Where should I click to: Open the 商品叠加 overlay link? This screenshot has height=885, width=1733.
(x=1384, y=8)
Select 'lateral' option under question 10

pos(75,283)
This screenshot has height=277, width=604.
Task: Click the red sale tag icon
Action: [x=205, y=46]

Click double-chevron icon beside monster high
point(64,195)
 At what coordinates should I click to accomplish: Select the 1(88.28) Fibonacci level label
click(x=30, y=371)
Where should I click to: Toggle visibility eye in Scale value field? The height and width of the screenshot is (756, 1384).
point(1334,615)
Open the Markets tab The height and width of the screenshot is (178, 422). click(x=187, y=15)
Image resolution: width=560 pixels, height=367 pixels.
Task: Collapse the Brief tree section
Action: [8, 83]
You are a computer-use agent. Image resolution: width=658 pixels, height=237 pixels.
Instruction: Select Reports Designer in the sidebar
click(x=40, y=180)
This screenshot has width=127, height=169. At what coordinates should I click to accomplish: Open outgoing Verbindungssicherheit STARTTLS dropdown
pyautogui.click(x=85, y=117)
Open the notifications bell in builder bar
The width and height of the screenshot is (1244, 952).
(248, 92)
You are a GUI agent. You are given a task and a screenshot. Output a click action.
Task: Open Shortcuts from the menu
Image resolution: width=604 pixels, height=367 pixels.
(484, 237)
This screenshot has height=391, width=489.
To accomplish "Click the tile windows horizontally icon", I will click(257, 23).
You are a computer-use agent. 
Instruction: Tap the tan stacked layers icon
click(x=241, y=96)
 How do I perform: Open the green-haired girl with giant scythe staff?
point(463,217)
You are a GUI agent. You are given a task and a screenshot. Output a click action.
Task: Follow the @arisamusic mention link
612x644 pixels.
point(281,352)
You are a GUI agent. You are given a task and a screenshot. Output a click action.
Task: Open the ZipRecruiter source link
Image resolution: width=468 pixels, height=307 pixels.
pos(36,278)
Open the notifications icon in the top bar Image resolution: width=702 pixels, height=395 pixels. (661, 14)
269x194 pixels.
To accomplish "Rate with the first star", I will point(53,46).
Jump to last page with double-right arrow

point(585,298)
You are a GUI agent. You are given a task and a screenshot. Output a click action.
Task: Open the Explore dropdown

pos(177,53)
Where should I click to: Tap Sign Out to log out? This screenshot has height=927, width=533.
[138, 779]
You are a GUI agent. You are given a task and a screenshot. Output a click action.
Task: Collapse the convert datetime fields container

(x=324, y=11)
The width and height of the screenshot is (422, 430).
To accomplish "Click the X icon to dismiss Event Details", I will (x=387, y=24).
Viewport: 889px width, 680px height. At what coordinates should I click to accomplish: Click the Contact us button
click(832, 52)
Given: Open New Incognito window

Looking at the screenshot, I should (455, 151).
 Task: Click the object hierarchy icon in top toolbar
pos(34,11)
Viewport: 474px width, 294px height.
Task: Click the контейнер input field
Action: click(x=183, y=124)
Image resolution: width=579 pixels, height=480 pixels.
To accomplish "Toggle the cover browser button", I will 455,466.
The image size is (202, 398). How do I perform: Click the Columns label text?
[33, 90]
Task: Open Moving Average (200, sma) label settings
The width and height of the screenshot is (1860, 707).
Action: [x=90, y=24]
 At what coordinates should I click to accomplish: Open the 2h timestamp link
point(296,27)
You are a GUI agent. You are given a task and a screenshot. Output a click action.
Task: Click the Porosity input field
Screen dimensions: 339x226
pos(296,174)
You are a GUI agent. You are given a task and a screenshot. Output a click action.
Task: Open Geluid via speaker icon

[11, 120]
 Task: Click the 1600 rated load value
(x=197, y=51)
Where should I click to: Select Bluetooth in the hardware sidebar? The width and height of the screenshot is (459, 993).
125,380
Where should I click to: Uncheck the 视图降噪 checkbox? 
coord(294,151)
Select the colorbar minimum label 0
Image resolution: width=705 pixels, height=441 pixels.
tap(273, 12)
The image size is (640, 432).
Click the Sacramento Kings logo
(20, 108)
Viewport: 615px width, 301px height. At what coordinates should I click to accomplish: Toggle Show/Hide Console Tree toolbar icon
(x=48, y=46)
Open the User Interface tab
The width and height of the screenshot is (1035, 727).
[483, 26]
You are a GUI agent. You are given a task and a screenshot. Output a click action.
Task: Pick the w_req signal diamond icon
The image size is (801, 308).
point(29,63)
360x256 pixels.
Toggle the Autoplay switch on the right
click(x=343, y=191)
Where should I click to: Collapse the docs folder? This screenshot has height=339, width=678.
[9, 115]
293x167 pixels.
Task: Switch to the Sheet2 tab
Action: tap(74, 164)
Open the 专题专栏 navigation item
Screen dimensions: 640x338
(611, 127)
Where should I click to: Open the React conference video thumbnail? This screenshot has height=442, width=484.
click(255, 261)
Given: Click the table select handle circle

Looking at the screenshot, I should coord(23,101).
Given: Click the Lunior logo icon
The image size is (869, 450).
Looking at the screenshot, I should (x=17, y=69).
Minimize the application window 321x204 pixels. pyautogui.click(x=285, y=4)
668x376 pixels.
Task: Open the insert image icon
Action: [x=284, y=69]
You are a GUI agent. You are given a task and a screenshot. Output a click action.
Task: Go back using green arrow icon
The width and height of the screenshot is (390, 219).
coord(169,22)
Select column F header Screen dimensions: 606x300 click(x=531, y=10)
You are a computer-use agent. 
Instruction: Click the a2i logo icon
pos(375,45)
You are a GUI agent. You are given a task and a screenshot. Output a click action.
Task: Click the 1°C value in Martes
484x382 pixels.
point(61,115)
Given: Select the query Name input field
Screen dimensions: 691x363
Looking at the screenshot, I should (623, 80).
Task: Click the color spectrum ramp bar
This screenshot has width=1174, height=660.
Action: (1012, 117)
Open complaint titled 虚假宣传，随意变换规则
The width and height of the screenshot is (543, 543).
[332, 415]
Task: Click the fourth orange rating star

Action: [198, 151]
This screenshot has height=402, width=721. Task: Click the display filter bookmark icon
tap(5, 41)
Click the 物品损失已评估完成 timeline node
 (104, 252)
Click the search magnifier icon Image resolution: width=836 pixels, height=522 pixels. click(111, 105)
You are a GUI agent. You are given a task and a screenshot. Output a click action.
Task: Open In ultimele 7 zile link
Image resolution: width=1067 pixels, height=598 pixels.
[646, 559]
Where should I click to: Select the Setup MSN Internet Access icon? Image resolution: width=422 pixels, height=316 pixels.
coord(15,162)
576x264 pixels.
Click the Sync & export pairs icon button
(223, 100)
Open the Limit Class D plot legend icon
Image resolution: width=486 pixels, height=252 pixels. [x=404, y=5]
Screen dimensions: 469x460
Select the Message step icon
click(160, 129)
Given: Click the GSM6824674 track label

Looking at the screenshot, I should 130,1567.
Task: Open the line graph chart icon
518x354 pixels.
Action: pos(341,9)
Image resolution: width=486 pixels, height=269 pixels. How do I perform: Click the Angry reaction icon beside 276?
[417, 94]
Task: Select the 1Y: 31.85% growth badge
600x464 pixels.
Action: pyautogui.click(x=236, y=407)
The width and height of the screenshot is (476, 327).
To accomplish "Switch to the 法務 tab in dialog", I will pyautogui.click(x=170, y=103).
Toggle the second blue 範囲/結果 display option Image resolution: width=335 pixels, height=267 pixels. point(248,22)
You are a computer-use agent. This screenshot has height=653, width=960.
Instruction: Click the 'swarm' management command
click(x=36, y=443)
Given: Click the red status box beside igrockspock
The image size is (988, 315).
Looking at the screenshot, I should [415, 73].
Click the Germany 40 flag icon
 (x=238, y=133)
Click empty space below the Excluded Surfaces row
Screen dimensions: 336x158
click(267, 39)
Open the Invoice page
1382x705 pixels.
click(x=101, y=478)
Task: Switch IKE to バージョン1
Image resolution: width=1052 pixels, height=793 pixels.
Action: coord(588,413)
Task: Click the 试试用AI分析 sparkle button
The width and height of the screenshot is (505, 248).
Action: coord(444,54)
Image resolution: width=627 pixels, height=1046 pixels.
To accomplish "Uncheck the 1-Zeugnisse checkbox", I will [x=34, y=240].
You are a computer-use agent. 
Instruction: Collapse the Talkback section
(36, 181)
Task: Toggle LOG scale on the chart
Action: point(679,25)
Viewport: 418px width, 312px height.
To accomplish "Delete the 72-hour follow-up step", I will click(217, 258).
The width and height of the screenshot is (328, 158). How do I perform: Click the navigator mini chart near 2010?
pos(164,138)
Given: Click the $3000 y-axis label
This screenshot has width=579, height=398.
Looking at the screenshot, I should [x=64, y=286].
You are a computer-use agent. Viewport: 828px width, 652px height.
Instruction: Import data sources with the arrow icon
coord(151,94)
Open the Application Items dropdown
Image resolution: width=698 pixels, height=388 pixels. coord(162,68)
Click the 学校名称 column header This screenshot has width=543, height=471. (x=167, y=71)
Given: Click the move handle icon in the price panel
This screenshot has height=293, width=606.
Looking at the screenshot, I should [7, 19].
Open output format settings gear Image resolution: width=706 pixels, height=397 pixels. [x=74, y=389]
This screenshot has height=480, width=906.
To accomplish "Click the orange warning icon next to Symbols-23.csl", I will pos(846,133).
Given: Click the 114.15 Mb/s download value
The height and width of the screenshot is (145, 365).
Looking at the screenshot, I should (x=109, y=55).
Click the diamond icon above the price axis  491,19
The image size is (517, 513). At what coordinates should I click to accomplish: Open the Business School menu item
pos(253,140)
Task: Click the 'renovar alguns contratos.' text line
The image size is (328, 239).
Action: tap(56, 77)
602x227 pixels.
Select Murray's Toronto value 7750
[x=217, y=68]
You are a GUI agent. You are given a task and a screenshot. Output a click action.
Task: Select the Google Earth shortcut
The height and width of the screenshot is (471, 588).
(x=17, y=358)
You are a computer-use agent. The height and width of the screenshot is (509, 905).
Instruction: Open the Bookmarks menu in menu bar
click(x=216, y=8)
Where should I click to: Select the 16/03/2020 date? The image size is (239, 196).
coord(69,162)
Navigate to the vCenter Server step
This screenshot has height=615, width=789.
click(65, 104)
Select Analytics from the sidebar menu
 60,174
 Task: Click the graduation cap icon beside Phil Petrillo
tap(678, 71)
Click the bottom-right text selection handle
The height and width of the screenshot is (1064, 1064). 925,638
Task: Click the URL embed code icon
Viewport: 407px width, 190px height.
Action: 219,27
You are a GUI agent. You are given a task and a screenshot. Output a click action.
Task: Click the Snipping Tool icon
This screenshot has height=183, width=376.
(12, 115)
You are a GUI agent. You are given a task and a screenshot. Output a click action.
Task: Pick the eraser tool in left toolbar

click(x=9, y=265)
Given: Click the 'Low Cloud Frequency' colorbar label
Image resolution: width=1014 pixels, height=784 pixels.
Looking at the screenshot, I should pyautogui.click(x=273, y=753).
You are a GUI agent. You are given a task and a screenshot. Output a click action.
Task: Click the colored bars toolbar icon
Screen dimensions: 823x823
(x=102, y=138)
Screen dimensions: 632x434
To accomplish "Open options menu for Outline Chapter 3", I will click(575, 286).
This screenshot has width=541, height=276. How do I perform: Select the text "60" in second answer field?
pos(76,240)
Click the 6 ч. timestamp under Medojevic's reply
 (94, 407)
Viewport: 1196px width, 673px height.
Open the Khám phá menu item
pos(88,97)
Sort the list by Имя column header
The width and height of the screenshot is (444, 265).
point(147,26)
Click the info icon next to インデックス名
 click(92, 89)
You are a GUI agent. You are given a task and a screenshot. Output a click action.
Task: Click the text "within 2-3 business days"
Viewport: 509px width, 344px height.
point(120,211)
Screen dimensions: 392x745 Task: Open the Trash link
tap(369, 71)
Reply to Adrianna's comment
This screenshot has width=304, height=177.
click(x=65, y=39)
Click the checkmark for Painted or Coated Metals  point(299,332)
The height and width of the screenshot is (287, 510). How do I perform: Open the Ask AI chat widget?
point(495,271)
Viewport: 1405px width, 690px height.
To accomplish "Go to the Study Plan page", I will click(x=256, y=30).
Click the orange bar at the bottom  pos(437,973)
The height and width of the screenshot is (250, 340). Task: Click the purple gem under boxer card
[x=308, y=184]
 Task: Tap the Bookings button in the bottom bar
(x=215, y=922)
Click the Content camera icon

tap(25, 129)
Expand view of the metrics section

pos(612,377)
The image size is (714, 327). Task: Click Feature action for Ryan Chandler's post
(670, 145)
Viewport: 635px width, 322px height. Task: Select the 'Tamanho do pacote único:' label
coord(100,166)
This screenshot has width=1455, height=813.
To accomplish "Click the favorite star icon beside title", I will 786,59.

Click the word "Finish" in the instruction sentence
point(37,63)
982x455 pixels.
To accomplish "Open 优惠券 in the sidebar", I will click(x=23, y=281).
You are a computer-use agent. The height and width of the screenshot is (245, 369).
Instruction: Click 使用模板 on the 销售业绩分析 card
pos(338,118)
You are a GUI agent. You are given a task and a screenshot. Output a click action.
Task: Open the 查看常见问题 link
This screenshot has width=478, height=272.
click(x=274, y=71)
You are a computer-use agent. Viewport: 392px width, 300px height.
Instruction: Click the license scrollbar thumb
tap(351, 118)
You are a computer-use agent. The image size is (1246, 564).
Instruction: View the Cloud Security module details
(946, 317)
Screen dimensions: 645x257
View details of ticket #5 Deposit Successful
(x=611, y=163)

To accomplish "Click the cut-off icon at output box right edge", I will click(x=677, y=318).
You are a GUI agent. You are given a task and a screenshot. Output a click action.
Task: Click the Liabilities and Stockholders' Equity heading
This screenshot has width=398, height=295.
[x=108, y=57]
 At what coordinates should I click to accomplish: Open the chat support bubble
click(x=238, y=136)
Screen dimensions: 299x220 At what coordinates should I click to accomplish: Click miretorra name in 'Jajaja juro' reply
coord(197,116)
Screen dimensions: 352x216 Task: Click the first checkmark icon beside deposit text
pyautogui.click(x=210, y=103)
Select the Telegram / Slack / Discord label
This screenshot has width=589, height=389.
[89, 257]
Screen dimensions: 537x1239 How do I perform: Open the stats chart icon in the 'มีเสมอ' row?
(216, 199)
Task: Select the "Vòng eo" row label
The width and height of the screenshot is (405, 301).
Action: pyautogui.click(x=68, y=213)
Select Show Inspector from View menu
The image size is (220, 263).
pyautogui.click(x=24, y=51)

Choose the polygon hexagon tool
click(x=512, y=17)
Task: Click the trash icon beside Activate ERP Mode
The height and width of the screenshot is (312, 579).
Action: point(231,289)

▸ DIRECTIONS FOR THIS TASK: Your answer should be the lines above, from the line containing "Task: Open the ZipRecruiter source link" up to and including the line containing "The width and height of the screenshot is (422, 430).", reproduced exactly and with nothing else.

▸ WRITTEN RESPONSE:
Task: Open the ZipRecruiter source link
Image resolution: width=468 pixels, height=307 pixels.
pos(36,278)
Open the notifications icon in the top bar Image resolution: width=702 pixels, height=395 pixels. (661, 14)
269x194 pixels.
To accomplish "Rate with the first star", I will point(53,46).
Jump to last page with double-right arrow

point(585,298)
You are a GUI agent. You are given a task and a screenshot. Output a click action.
Task: Open the Explore dropdown

pos(177,53)
Where should I click to: Tap Sign Out to log out? This screenshot has height=927, width=533.
[138, 779]
You are a GUI agent. You are given a task and a screenshot. Output a click action.
Task: Collapse the convert datetime fields container

(x=324, y=11)
The width and height of the screenshot is (422, 430).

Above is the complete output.